Task directions: Below are lines of data; give the number of them that contain "option", and only that.

Records for this task:
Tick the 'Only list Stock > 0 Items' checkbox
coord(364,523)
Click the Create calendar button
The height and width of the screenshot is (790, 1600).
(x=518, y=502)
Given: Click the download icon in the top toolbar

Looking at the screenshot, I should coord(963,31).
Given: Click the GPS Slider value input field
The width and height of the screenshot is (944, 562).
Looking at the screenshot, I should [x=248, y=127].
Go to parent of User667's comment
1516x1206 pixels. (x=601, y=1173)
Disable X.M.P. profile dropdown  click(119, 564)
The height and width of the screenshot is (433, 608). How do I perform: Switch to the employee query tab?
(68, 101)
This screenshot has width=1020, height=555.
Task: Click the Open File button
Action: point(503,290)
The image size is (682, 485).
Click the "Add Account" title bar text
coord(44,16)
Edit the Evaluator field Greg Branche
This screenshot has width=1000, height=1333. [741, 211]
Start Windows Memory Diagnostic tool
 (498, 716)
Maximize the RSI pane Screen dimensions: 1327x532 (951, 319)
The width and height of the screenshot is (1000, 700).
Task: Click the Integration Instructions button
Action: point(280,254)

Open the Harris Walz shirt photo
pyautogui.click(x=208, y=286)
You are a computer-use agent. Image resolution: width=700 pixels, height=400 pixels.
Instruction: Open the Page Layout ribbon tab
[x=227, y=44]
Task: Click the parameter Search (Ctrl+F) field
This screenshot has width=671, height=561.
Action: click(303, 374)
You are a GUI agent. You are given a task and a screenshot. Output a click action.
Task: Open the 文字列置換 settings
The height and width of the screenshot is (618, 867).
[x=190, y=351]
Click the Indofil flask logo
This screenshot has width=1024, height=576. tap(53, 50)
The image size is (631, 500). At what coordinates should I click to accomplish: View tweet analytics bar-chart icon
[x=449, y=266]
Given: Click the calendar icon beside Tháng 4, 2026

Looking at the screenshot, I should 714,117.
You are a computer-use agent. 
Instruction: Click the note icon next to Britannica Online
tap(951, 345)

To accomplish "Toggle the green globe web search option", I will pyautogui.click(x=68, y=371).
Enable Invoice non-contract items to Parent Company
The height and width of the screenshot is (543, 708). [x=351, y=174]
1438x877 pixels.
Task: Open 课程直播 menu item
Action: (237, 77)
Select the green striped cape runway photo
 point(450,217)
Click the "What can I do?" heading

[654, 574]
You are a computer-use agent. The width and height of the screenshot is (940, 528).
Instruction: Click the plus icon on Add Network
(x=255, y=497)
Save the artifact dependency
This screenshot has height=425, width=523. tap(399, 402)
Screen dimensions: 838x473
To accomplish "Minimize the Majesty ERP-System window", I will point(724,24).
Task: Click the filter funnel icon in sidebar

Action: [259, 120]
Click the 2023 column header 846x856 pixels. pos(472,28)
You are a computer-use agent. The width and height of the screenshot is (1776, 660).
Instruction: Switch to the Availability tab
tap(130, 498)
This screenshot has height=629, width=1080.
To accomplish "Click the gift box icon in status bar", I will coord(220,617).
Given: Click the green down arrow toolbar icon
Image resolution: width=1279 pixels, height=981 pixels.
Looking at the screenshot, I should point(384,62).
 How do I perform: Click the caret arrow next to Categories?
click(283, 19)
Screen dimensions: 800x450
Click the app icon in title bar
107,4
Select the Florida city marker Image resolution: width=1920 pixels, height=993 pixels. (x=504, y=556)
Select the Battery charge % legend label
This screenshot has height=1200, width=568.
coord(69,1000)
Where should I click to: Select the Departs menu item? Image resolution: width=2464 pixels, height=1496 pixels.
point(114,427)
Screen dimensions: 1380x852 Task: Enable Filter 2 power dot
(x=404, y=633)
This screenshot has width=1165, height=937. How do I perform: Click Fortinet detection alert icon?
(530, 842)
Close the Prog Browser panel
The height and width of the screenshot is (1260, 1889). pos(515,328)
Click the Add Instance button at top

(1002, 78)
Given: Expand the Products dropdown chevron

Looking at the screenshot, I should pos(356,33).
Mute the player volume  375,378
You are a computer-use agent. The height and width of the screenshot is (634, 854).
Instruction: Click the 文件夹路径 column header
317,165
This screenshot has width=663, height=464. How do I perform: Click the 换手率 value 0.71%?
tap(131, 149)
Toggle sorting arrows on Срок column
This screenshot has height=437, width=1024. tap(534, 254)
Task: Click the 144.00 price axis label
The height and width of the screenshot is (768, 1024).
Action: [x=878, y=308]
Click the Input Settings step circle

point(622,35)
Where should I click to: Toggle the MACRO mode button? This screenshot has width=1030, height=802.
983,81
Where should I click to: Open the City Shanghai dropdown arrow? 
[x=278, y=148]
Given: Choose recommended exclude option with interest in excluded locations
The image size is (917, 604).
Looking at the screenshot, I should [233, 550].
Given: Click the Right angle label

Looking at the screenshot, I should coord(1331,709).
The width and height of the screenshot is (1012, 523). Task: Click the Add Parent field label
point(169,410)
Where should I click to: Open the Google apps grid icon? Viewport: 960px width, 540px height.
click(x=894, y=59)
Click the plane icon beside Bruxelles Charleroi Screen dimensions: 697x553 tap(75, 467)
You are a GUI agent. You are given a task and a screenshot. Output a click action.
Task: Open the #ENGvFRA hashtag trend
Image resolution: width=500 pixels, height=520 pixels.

Result of the exercise: 2